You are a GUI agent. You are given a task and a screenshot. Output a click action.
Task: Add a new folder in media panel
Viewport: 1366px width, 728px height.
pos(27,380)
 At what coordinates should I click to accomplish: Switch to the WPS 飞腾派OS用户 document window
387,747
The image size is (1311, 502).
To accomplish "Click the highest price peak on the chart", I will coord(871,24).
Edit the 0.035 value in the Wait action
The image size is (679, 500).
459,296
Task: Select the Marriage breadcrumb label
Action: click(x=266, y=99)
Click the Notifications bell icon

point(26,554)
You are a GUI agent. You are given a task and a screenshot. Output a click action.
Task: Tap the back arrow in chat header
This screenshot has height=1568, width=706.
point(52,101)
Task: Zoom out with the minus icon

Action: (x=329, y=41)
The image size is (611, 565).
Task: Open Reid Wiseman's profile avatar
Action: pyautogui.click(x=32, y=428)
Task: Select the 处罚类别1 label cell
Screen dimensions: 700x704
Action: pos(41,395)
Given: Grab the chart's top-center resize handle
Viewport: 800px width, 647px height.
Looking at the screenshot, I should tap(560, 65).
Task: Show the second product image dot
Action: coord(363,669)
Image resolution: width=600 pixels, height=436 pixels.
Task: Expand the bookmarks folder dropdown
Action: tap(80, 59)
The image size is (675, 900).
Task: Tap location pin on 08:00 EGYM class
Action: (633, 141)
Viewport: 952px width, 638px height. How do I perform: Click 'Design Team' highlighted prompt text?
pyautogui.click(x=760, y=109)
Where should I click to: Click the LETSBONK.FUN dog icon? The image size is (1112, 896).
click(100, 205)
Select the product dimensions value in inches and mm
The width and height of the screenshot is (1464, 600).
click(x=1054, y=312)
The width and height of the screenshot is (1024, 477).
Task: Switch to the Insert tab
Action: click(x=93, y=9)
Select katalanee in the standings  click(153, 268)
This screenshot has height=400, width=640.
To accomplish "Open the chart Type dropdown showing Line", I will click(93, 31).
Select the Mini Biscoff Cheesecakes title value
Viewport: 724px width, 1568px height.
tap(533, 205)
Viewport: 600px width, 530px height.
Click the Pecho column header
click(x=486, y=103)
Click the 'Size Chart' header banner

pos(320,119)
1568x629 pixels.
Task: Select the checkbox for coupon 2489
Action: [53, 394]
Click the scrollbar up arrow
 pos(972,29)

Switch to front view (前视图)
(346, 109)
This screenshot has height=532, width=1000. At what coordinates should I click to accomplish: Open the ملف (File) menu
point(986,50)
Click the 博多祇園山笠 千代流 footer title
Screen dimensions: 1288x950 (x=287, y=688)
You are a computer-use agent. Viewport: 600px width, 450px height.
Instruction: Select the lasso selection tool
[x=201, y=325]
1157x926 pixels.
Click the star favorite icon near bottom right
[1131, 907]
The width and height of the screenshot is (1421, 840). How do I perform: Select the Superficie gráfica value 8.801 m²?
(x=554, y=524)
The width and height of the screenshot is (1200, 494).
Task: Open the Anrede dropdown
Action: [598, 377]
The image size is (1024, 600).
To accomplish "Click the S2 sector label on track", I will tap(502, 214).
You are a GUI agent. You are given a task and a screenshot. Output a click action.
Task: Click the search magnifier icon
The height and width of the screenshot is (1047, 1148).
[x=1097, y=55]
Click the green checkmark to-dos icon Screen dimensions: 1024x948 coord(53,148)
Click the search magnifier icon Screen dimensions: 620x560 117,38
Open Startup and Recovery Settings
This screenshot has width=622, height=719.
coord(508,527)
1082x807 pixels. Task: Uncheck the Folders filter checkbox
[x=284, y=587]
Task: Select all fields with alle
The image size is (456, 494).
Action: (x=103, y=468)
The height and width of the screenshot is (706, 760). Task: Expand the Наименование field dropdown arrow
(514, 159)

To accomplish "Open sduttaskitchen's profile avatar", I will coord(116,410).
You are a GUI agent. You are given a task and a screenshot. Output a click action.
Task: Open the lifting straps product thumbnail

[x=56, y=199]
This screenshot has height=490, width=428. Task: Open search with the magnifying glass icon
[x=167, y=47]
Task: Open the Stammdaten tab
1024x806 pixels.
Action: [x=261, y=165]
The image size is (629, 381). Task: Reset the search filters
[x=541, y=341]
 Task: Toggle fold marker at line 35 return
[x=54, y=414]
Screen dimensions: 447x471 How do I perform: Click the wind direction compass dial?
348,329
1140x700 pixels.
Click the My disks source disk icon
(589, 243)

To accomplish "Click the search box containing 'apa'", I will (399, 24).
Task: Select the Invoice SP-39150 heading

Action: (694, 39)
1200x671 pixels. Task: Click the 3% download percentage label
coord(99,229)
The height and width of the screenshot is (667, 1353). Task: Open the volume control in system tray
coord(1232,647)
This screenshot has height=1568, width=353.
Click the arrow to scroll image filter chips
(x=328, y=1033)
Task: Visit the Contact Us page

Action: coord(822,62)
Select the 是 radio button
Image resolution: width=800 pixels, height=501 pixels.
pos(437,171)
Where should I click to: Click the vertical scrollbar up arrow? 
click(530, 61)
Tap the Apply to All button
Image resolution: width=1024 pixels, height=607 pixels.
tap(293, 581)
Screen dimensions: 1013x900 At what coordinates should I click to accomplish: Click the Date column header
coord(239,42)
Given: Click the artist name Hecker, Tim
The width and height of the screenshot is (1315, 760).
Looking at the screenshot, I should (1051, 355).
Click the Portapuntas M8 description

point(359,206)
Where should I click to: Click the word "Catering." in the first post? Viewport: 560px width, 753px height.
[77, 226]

» The problem
For each line in the entries that holds "magnifier", return that line.

» Final answer
Task: Click the search magnifier icon
Click the search magnifier icon Screen dimensions: 620x560 117,38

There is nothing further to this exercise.